Consider the following code:

List<int> l1 = new() { 3, 5, 6 };
List<int> l2 = new() { 1, 2 };

l1.Concat(l2).Dump();
l1.Concat(l2).GetType().Dump(); 

The return type for the Concat method is listed clearly in the docs https://learn.microsoft.com/en-us/dotnet/api/system.linq.enumerable.concat?view=net-8.0#returns which is IEnumerable<TSource>. LINQPad's Dump method shows this correctly - based on the type of elements in our lists Int32, as the first output seen below:

If I try to get this information myself, it doesn't go that well. First, using GetType will return the actual type of the object returned - Concat2Iterator<Int32> - highlighted in green below (link to code here). From my understanding this is called the runtime type.

If I try to use instead GetType().GetInterfaces() I do get the interfaces that the respective type Concat2Iterator<Int32> implements, but obviously there are multiple ones:

But how does LINQPad know to print only IEnumerable<Int32>~ as the type when invokingDump` in this case?

I feel like I'm missing a very basic thing here.
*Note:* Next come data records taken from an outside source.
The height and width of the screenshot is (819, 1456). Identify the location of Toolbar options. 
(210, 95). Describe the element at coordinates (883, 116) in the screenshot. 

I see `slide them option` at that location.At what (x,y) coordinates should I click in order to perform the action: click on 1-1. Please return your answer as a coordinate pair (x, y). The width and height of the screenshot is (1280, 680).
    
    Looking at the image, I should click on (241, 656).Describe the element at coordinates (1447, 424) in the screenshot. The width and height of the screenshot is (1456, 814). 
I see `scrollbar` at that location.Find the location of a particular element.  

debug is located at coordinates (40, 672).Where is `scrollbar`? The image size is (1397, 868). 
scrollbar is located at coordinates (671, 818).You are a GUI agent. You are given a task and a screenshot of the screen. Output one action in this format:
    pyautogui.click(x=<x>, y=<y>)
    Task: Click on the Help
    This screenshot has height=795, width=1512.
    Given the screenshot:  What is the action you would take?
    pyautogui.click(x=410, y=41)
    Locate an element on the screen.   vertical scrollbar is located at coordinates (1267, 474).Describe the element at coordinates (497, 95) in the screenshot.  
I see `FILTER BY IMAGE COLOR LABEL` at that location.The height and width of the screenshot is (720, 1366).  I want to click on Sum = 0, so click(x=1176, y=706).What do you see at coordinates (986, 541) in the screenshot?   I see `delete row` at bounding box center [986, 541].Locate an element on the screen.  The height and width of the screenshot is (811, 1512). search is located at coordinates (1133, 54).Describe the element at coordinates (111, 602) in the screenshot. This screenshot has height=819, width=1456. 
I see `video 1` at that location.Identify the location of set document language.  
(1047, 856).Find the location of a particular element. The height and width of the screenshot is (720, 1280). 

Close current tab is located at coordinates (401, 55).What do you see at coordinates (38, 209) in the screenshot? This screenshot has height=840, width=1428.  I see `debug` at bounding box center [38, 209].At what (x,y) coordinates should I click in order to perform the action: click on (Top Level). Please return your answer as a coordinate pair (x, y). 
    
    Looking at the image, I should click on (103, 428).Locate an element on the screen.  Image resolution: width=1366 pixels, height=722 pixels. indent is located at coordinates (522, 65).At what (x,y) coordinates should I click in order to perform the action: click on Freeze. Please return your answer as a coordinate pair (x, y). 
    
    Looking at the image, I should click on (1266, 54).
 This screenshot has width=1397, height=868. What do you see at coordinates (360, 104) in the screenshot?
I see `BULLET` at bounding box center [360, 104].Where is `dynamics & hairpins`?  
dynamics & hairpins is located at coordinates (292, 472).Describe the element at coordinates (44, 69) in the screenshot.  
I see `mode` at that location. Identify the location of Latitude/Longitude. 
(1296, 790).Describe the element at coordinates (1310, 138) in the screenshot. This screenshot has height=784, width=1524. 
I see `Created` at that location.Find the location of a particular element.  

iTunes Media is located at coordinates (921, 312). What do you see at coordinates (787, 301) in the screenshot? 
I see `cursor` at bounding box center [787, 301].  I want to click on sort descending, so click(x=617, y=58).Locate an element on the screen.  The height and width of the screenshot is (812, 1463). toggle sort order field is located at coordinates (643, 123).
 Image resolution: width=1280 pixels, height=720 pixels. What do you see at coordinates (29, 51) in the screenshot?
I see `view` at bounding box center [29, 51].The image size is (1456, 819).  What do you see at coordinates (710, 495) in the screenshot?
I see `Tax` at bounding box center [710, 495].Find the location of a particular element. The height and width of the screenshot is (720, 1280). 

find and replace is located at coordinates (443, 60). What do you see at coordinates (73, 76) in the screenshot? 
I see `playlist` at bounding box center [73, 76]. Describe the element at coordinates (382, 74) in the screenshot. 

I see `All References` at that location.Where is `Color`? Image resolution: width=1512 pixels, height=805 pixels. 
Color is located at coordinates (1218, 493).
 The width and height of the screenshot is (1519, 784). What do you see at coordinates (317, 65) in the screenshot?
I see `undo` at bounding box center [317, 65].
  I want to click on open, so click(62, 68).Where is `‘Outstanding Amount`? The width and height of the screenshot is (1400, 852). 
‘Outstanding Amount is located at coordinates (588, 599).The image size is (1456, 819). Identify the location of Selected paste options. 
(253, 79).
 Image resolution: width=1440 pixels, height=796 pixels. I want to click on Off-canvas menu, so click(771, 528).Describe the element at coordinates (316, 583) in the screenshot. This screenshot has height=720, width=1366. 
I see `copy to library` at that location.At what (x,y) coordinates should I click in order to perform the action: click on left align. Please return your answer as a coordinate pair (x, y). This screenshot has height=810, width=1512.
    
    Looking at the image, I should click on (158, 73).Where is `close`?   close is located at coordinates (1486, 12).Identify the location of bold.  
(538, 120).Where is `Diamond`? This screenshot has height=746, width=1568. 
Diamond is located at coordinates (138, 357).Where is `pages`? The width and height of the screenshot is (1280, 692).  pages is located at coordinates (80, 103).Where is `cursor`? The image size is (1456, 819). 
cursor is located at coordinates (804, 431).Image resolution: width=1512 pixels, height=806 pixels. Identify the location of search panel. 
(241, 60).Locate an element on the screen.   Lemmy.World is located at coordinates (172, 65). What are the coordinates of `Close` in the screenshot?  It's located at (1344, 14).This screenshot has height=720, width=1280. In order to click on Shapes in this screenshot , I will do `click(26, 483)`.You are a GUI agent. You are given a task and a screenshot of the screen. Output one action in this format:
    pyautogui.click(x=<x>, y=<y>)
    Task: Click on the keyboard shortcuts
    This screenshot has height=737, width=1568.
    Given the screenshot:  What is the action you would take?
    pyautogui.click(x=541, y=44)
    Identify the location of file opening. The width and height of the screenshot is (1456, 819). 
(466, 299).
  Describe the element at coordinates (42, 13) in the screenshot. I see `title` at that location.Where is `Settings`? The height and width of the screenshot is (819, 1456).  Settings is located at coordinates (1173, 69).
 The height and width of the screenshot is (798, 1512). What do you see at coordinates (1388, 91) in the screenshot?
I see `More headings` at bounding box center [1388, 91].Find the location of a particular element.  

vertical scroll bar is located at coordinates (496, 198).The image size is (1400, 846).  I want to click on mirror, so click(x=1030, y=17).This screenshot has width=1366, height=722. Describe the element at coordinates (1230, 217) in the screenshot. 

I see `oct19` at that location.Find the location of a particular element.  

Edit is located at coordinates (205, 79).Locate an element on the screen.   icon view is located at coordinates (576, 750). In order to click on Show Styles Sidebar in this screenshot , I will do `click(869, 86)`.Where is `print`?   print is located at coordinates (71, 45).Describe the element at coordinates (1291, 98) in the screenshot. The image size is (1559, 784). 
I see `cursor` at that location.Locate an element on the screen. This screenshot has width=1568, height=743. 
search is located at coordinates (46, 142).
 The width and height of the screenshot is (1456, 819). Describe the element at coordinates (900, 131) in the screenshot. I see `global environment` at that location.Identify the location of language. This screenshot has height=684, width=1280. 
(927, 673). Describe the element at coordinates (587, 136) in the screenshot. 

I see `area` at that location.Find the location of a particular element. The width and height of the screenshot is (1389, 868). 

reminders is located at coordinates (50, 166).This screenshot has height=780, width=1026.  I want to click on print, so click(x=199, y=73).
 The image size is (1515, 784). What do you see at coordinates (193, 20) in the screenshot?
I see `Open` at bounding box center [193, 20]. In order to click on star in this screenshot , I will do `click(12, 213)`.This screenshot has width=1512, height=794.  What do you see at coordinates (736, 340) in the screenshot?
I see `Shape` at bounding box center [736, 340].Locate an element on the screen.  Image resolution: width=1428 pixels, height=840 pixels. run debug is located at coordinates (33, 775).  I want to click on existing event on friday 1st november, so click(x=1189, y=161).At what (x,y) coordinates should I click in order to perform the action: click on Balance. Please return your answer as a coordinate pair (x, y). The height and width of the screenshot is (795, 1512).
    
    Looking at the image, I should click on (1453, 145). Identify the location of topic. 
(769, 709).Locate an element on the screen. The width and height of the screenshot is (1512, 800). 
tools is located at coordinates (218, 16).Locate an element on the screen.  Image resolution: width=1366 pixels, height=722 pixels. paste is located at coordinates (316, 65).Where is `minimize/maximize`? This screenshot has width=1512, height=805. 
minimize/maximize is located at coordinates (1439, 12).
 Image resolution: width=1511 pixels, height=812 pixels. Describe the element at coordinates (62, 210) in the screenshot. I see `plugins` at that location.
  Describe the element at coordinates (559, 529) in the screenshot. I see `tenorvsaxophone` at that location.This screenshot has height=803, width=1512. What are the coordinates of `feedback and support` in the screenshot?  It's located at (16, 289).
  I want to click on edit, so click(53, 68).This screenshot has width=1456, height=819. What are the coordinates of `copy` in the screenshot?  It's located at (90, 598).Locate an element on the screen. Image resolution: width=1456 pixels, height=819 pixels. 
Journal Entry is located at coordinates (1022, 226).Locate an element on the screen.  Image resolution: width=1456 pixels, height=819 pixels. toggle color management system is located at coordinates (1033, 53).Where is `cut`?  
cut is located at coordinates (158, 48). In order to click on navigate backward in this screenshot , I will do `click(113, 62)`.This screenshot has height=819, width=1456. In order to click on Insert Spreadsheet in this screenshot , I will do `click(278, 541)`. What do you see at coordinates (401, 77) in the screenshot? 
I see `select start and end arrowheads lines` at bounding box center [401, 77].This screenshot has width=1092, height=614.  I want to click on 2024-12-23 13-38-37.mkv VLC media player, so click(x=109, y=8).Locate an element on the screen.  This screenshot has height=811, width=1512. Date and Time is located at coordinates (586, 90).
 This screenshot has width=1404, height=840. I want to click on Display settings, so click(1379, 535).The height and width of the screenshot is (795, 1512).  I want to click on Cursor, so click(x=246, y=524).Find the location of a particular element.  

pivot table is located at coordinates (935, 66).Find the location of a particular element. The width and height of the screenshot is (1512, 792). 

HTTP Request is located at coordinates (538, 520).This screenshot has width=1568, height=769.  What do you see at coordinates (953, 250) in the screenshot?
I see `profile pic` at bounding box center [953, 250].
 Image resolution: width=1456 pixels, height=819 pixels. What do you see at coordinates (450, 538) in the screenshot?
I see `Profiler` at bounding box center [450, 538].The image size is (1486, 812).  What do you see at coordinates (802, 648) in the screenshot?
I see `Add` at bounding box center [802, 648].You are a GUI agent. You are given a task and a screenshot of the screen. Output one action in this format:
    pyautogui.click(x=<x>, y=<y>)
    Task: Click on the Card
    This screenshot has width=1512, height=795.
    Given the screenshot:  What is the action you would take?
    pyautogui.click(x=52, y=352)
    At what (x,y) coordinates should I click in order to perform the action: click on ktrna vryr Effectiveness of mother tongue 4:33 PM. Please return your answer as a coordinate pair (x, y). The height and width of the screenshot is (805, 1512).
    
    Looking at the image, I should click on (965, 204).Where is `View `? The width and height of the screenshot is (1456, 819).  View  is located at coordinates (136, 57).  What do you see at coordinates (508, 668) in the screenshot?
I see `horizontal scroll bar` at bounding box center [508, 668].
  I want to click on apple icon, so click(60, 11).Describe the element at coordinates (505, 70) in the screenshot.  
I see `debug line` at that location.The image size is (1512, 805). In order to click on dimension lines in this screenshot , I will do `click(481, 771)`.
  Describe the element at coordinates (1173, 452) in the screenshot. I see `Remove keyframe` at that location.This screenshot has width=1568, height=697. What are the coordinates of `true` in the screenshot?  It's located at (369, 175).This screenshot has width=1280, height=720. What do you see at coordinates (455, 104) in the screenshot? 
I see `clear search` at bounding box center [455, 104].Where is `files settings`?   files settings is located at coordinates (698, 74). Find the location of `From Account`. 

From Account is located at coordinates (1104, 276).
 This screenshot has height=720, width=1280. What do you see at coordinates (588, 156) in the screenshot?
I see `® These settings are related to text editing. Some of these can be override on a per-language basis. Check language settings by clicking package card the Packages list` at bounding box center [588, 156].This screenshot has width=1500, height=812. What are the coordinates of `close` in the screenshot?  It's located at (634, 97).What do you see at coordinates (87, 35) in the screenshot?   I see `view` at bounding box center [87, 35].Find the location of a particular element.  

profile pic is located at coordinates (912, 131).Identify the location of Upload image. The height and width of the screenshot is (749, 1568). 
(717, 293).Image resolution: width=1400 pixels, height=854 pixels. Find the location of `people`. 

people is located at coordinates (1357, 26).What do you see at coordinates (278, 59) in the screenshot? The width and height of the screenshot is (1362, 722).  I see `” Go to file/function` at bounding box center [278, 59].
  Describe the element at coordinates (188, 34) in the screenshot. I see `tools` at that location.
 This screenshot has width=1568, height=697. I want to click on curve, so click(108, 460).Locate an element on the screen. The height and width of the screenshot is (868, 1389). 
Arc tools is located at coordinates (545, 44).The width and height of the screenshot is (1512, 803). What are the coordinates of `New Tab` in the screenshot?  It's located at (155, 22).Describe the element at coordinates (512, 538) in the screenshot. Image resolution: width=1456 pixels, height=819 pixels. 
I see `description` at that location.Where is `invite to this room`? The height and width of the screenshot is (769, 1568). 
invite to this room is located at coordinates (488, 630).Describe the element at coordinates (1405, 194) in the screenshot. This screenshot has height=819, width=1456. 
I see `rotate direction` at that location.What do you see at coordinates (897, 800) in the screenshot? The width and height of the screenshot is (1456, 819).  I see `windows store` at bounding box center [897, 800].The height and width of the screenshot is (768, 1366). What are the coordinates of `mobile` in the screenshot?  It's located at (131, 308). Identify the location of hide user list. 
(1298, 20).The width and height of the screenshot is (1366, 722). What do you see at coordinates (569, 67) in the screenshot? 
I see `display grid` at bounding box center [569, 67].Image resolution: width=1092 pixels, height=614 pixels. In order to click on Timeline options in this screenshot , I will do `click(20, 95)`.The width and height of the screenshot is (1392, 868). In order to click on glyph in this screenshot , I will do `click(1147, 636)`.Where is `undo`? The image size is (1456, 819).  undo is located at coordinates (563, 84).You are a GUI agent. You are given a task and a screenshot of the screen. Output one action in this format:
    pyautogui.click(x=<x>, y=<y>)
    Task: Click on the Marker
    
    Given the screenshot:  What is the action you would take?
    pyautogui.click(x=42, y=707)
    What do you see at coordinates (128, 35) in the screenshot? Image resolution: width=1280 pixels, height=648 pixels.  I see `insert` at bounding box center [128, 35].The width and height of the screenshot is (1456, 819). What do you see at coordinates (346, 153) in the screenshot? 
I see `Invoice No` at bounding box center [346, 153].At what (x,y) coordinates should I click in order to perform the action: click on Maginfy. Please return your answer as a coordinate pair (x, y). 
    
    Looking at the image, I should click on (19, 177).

I've looked through a couple of C# books I have - including an older version of "C# 7.0 in a Nutshell" - but I can't figure out what's the answer.

Comments

  • LINQPad is displaying the static type (i.e., the compile-time type) which it captures via the type parameter on Dump. It does a similar thing when enumerating fields and properties - it uses the field/property type as the static type.

  • Understood. I tried with the extension method below, and indeed it prints System.Collections.Generic.IEnumerable`1[System.Int32]. Processing this so it gets the short name of the types gets me to IEnumerable<Int32>, which I'm after. Thank you!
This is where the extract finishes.